4
$\begingroup$

$A$ is a ring, $a,b\in A$. How to show that $ab$ and $ba$ are invertible $\Rightarrow a$ and $b$ are invertible?

This is how I did it:

Let $x$ be the inverse of $ab$ and let $y$ be the inverse of $ba$. Therefore $x(ab)=(xa)b=I$ and $(ba)y=b(ay)=I$. And now $(xa)b=I=b(ay)$ implies that $b$ is invertible. Analogically I can show that $a$ is invertible.

Is this correct?

  • 1
    Completely correct :)2017-02-17
  • 0
    @user394691 You can prove that $ay=xa$ the same way you prove this lemma: "Let $(X,\cdot)$ be a monoid. Let $x$ be an element such that there are $y,z\in X$ who satisfy $yx=1=xz$. Then, $y=z$. Moreover, $y$ is the only element in $X$ which satisfies either $yx=1$ or $xy=1$."2017-02-17
  • 1
    @user394691 Technically you need to prove it.
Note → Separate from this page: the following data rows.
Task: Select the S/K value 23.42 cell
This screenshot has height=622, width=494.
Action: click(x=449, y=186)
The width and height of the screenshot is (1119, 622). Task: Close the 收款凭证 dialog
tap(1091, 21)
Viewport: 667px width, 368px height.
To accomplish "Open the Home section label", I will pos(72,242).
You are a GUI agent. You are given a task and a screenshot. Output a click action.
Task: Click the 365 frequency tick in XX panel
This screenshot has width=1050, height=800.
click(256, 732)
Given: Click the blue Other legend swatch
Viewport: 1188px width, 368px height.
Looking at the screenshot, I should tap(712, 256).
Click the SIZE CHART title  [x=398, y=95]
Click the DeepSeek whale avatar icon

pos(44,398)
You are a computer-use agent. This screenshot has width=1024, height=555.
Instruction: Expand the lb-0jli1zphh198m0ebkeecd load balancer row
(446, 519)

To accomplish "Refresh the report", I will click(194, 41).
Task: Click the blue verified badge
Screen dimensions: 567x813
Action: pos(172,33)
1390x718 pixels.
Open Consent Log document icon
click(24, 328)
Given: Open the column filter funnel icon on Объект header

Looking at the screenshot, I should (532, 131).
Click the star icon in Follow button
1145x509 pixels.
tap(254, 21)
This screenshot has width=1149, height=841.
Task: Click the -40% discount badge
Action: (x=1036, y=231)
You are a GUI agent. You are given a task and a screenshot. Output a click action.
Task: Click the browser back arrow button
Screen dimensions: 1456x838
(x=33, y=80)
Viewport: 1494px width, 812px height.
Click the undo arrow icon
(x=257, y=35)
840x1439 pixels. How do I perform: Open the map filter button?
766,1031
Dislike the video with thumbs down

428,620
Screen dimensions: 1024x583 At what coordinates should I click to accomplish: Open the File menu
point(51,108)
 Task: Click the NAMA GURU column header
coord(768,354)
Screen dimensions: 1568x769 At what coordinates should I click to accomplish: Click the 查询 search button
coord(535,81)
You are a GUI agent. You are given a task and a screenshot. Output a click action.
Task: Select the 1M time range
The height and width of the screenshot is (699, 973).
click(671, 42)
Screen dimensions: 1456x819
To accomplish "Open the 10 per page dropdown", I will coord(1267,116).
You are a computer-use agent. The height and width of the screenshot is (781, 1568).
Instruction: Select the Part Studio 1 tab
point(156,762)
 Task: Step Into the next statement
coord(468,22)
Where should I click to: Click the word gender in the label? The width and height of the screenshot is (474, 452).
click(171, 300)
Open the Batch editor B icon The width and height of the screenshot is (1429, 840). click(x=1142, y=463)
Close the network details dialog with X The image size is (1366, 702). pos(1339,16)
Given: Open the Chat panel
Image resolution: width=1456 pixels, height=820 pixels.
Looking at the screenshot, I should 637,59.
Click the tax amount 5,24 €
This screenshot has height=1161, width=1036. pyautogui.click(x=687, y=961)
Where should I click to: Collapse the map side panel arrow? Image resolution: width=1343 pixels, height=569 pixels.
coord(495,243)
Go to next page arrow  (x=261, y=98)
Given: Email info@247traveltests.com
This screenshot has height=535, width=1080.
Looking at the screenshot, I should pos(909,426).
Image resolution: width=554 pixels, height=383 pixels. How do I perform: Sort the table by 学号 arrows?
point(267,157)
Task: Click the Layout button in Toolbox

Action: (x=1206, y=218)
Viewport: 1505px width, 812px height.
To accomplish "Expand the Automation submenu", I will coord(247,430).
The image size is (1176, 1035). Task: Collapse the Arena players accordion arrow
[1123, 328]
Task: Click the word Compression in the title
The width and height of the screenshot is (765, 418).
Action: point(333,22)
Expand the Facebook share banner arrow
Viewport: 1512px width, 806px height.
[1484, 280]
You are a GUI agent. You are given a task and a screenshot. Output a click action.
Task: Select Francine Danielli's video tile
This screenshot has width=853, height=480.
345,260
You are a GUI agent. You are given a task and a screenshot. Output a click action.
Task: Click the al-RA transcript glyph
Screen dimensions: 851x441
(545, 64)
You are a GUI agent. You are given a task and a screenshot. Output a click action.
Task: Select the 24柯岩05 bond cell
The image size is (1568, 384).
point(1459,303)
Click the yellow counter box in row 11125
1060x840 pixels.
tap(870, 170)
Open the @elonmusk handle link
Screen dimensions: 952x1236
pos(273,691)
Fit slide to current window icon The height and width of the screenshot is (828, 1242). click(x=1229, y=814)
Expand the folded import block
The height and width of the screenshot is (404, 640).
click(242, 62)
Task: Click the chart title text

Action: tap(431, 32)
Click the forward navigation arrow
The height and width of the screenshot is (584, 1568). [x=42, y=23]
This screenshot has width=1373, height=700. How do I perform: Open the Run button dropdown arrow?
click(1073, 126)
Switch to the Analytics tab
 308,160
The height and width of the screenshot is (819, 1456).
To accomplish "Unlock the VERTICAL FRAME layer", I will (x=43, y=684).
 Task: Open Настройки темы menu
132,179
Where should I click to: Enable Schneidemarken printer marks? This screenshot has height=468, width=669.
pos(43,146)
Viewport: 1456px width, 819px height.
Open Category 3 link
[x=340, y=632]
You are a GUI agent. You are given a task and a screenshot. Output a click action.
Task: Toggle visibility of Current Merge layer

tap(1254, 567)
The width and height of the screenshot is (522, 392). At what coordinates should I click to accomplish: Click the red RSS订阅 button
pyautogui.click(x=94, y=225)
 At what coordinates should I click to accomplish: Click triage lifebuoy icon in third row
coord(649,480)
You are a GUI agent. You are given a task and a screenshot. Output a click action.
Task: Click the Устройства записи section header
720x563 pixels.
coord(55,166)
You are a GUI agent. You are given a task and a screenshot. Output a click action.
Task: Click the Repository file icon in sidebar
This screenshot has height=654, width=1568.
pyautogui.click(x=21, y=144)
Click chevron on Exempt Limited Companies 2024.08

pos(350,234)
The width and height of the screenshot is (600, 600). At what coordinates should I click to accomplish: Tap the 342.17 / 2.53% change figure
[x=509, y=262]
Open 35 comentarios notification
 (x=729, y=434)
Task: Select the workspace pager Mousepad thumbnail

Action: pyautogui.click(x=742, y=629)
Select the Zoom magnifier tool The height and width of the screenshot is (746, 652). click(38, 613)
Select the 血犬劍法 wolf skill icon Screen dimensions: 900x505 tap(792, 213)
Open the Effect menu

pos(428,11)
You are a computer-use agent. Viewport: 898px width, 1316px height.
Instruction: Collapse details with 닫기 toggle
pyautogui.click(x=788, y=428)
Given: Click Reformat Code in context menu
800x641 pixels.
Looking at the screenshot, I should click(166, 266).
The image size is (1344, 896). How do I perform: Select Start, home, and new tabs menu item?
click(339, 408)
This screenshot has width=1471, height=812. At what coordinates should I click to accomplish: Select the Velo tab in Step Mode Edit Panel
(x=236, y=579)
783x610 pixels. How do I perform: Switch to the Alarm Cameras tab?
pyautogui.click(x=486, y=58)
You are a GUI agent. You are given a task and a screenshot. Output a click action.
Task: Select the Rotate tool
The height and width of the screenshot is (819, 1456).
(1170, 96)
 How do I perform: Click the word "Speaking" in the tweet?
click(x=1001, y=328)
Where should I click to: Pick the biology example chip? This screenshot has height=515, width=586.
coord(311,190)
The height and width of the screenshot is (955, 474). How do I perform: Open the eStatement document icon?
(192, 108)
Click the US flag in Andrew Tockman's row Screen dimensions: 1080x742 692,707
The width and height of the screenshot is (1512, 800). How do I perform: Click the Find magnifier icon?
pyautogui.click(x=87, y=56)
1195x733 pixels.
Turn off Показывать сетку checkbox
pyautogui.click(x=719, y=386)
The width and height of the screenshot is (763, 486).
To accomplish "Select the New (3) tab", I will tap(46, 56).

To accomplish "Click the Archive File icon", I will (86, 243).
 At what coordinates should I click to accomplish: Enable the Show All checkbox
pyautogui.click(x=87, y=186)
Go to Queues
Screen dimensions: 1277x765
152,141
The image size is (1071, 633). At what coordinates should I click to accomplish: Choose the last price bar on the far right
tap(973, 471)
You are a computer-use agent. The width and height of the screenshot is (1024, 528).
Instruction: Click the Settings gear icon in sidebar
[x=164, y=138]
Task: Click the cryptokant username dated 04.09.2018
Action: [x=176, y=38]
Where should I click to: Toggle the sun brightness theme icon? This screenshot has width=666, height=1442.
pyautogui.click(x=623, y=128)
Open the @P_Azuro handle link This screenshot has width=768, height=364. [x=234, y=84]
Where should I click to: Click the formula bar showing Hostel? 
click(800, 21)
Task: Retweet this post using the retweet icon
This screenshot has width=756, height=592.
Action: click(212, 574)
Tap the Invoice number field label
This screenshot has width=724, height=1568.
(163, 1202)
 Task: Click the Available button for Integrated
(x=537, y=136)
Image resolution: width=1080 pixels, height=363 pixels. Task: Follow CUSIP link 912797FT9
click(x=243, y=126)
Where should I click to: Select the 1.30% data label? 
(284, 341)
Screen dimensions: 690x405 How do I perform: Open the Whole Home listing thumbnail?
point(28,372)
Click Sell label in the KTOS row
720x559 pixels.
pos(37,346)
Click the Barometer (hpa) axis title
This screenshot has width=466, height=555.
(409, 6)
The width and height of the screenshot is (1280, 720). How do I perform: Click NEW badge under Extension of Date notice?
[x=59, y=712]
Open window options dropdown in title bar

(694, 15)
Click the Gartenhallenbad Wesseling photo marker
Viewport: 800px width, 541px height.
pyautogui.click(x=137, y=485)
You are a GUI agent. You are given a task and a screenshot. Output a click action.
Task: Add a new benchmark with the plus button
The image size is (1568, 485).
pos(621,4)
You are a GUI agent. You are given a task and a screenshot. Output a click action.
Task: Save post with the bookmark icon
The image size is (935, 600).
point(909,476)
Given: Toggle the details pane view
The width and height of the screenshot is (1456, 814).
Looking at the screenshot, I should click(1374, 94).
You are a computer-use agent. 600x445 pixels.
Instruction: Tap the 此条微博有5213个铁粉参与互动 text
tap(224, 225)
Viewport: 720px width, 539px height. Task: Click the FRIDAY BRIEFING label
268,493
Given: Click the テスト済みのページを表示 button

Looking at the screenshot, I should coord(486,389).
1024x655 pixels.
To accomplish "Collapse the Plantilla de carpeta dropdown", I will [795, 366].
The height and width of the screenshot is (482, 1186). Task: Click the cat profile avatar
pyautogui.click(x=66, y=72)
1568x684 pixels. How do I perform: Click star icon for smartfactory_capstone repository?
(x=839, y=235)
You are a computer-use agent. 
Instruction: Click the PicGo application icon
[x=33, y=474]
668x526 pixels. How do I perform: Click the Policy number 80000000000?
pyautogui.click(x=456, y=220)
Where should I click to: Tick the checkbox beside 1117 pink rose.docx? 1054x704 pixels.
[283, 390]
Whether you have to actually write the proof or not, it depends on the context in which the question arose: it is an easy, well known fact that an element in a monoid is invertible if and only if it is both invertible on the left and on the right, so one is allowed to invoke it (for instance, a proof in a book might go back to it). However, the person who gave you the assignment might want to see you do the verification.2017-02-17

1 Answers 1

1

To complete your proof (that $b$ is invertible), all you need to argue is that, since $xab=bay=1$, then

$$xa=(xa)(bay)=(xab)ay=ay$$

(with a similar argument for $a$).